Addressing reviewer comments:

  • adding test on the header length, which changed test set
  • removing accidentally added line in test
  • removing obsolete comment
  • update error messages to start with lower letter, and no new line
kimanh updated this revision to Diff 338514.Apr 19 2021, 7:16 AM
kimanh marked an inline comment as done.

Re-uploading as merged commit.

dblaikie accepted this revision.Apr 22 2021, 3:39 PM

Seems OK, I think. Few minor wording/coding changes to deal with.

llvm/test/tools/llvm-dwp/X86/handle_strx.test
2

Yeah, I wouldn't mind if tamur's test was changed to .s, but I don't insist on it.

llvm/tools/llvm-dwp/llvm-dwp.cpp
125

This suggests the header itself is too large for the debug_info section, but what it's testing is that the length specified in the header is too large - so maybe rephrasing this to something like: "compile unit exceeds .debug_info section range"?

160

This is an assertion because the length has been checked ahead of time, yeah? So there's no failure expected?

I guess the assertion was added to suppress an llvm::Error about the Error being unchecked? The problem is that in a non-assertions build that checking will fail because the Error won't be checked because the assertion isn't executed.

Perhaps it'd be OK to call the extraction functions without an Error parameter? (getU32(&Offset) etc) since the bounds have already been checked

273

(are you using/interested in DWARF type units (-fdebug-types-section)? In DWARFv5 those were moved into the .debug_info section, so this would need to be updated to handle them at some ponit)

This revision is now accepted and ready to land.Apr 22 2021, 3:39 PM
kimanh updated this revision to Diff 339945.Apr 23 2021, 1:58 AM
kimanh marked an inline comment as done.
  • removed Err parameter after already checking the header size
  • updated error message for compile unit length
  • adapted abbrev offset size (and thus also header size) for dwarf32/dwarf64

Thanks a lot for the reviews!

After reading up more on the DWARF specs, I noticed that debug abbrev offsets were not updated for dwarf 32-bit, and 64-bit. I've changed that now in the latest patch.

llvm/test/tools/llvm-dwp/X86/handle_strx.test
2

Alright, in that case I prefer to keep it. I'll be updating the code again for type units, so in case your opinion changes I'll take it on in a follow up patch!

llvm/tools/llvm-dwp/llvm-dwp.cpp
160

Yes right, I added the assertion because no failure is expected, and you're right that LLVM would throw an error if that's not checked. That makes sense to remove the Error parameter in that case, thanks!

273

Thanks for pointing this out! I'm currently working on a patch to add support for type units, and also for writing v5 cu/tu index sections.
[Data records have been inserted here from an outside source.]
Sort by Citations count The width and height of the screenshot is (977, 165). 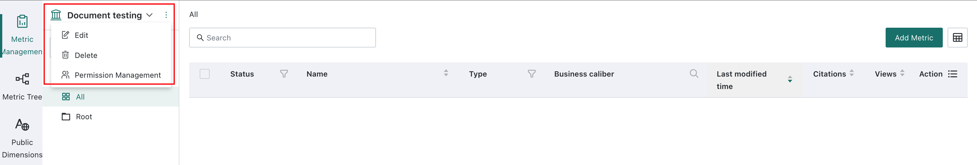(851, 73)
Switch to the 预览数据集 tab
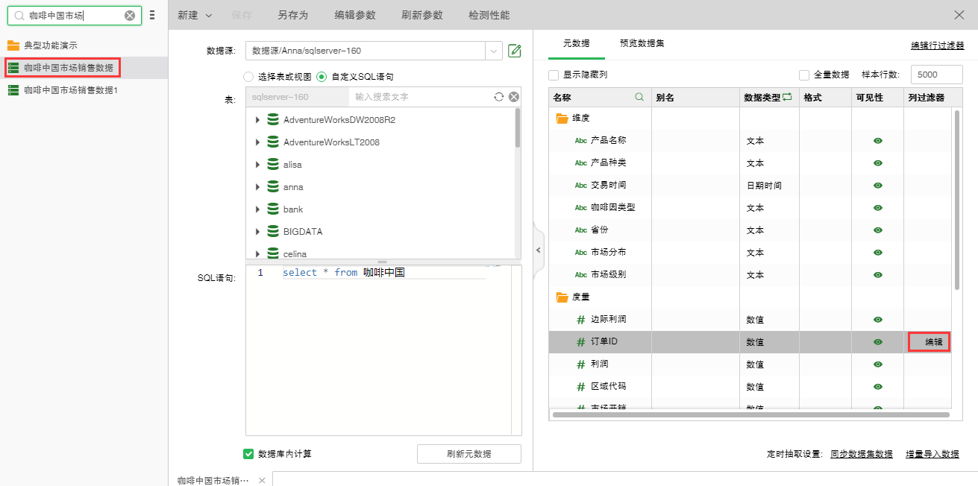This screenshot has width=978, height=486. [642, 43]
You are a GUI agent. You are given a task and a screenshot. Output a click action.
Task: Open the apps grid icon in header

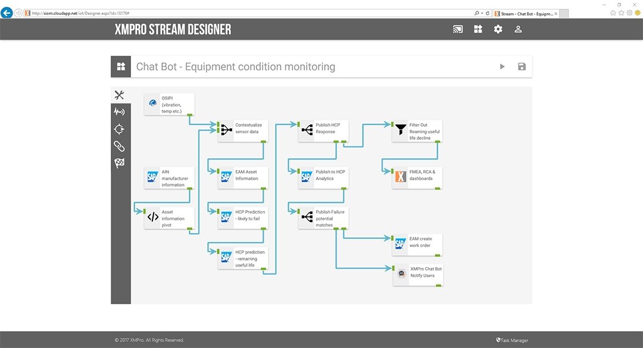pyautogui.click(x=477, y=29)
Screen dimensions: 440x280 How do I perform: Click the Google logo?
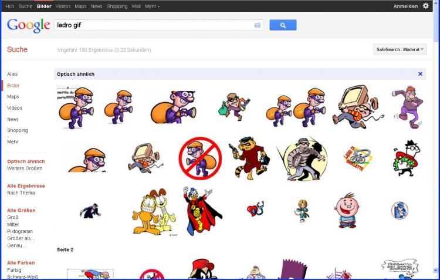28,25
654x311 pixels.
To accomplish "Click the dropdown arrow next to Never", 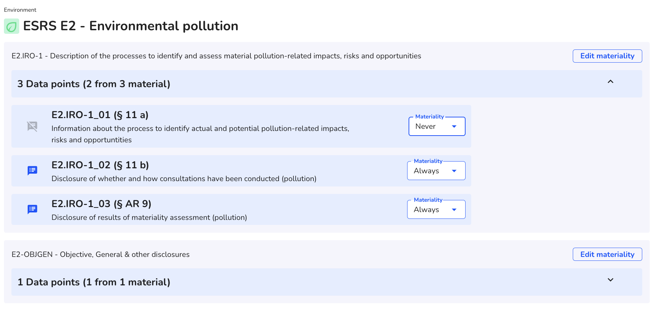I will pyautogui.click(x=454, y=127).
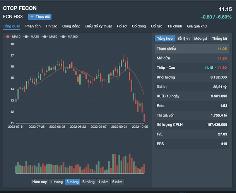
Task: Set chart range to Hôm nay
Action: (x=39, y=182)
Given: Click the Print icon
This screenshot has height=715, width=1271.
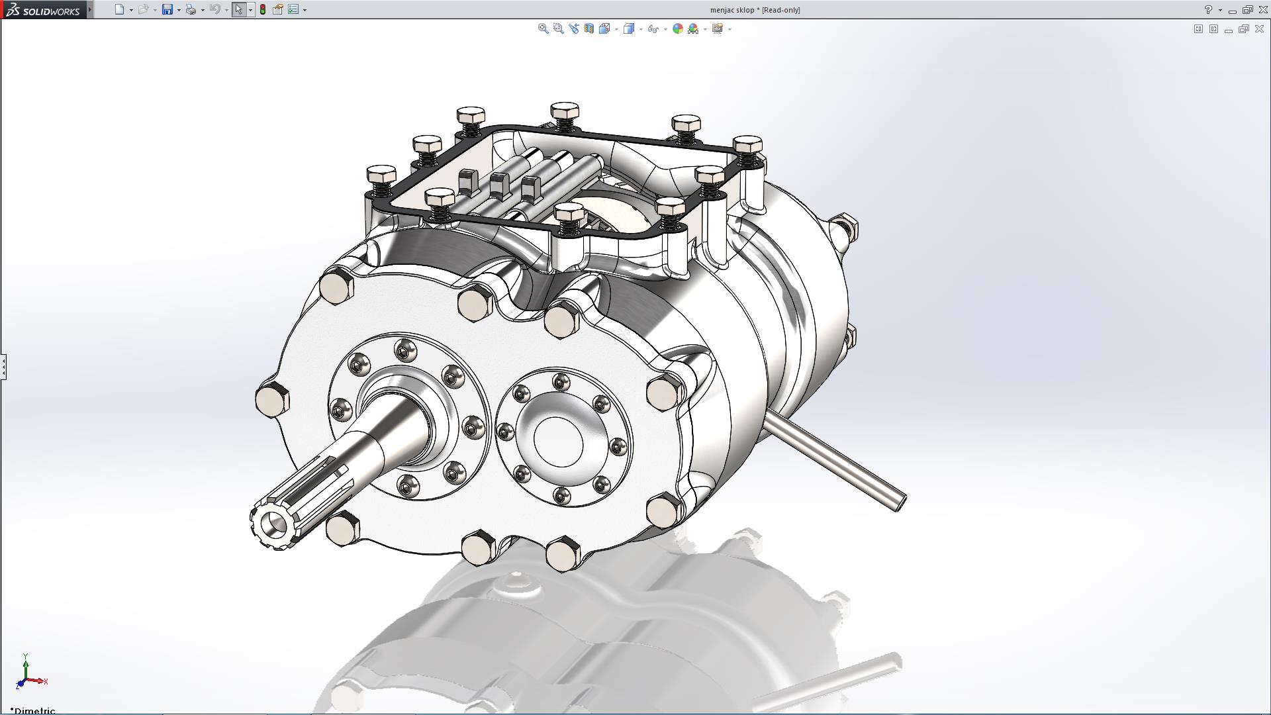Looking at the screenshot, I should pos(191,10).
Thanks a lot for the reviews!

After reading up more on the DWARF specs, I noticed that debug abbrev offsets were not updated for dwarf 32-bit, and 64-bit. I've changed that now in the latest patch.

Pretty sure the dwp code doesn't handle DWARF64 at all - might be best to leave that code to a separate patch with dedicated testing. (if you really want to include it in this patch - please include tests for it)

kimanh updated this revision to Diff 340441.Apr 26 2021, 12:44 AM
  • Removing 64-bit DWARF parts
kimanh marked 2 inline comments as done.EditedApr 26 2021, 12:48 AM

Ok, sounds good, removed the 64-bit DWARF parts now. If everything looks fine, could you help me to land this patch?

This revision was automatically updated to reflect the committed changes.

Thanks for the review and the help with landing the patch :)!